**** Material for the task ****
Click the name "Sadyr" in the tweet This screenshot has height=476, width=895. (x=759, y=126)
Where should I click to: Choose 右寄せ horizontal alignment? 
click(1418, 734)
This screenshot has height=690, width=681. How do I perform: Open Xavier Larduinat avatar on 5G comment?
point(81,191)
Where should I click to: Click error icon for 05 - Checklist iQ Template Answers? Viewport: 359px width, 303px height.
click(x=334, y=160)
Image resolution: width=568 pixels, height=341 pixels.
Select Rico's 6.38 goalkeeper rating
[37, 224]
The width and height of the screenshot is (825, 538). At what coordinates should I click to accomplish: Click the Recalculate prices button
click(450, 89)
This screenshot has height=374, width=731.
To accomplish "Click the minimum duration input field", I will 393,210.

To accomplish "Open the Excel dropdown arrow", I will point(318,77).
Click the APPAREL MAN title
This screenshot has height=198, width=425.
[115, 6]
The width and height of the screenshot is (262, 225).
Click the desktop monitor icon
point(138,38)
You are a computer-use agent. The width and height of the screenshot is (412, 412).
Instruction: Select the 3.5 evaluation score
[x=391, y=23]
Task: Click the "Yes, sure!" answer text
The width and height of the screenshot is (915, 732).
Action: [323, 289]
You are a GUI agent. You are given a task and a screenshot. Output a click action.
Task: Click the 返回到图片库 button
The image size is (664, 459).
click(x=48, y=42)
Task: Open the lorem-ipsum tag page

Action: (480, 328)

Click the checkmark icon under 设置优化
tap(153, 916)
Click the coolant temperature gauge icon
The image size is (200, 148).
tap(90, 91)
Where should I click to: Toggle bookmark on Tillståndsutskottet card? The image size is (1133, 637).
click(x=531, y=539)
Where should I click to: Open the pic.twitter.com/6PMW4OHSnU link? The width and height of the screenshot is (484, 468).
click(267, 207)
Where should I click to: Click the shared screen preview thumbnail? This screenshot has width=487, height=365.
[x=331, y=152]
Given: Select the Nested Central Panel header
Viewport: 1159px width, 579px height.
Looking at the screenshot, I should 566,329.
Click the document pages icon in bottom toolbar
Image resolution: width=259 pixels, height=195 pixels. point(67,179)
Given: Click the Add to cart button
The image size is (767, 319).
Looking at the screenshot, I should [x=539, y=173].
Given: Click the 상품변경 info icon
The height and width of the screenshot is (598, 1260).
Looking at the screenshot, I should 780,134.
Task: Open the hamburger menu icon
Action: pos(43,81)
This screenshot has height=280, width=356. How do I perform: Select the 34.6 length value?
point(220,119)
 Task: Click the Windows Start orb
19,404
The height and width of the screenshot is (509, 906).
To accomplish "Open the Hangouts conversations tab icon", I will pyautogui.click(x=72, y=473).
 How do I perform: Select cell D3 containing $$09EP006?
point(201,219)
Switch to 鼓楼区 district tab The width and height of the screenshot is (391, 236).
****
Work request: Copy down each line in the entries that has the word "agent".

Output below:
You are a computer-use agent. The width and height of the screenshot is (412, 412).
You are a GUI agent. You are given a task and a screenshot. Output a click action.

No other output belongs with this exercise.